Lyalin’s motives for giving himself up were more to do with his tangled love life rather than geopolitics, Kerbaj says.
“He said, listen, my social life's getting in the way, I have four girlfriends, and my wife is unhappy with that. And I'm hoping to return to Moscow to divorce my wife and be with one of my girlfriends.”
“Of course, MI5 thought two things, this guy's potentially insane. But also, they thought what if he's one of these guys that we've been warned about for the last 10 years by the CIA?”
Lyalin revealed a vast espionage network within the UK and it convinced MI5 to trigger a mass expulsion. A decision they kept to themselves, he says.

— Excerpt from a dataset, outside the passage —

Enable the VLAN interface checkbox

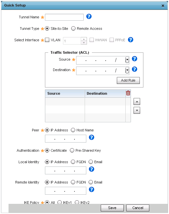tap(47, 40)
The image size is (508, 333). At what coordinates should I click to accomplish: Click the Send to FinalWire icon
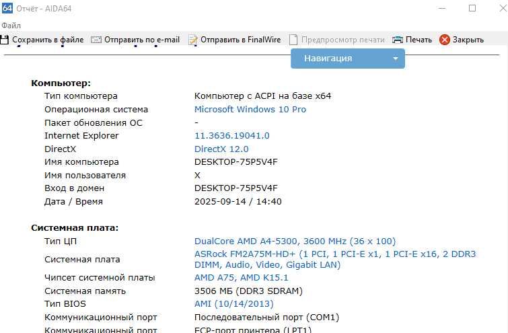click(193, 40)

“Ted Heath, the Prime Minister of the day, was concerned that President Nixon would try and kill that because, of course, Nixon was trying to preserve the detente at the time.”
Detente was a foreign policy strategy aimed at relaxing tensions between the United States and the Soviet Union.
“They withheld the information about both the case relating to Lyalin and also the case relating to the expulsion until after the event.
“And of course, that irritated the Americans. But had they not done that, they could not have achieved that triumph that they did.”
The expulsion of 105 Soviet spies had long-lasting implications, he says.
“The impact was enormous on the KGB itself, which at the time was being run by Yuri Andropov, who of course many years later would go on to become the head of state.
“Andropov was determined to try and preserve Department V, the sabotage and assassinations department. But as a result of Lyalin's defection, and as a result of the information he provided about the individuals within the department, and the activities of the department, the department was forced to shut down.”
It would stay shut until Vladimir Putin revived it in the 1990s, he says.
“And the first target they went after was Alexander Litvinenko in London.
“Litvinenko, of course, was the Russian dissident who defected to the UK in 2000 with his family, with his wife and son. And then he was poisoned with polonium-210, a radioactive substance in 2006.”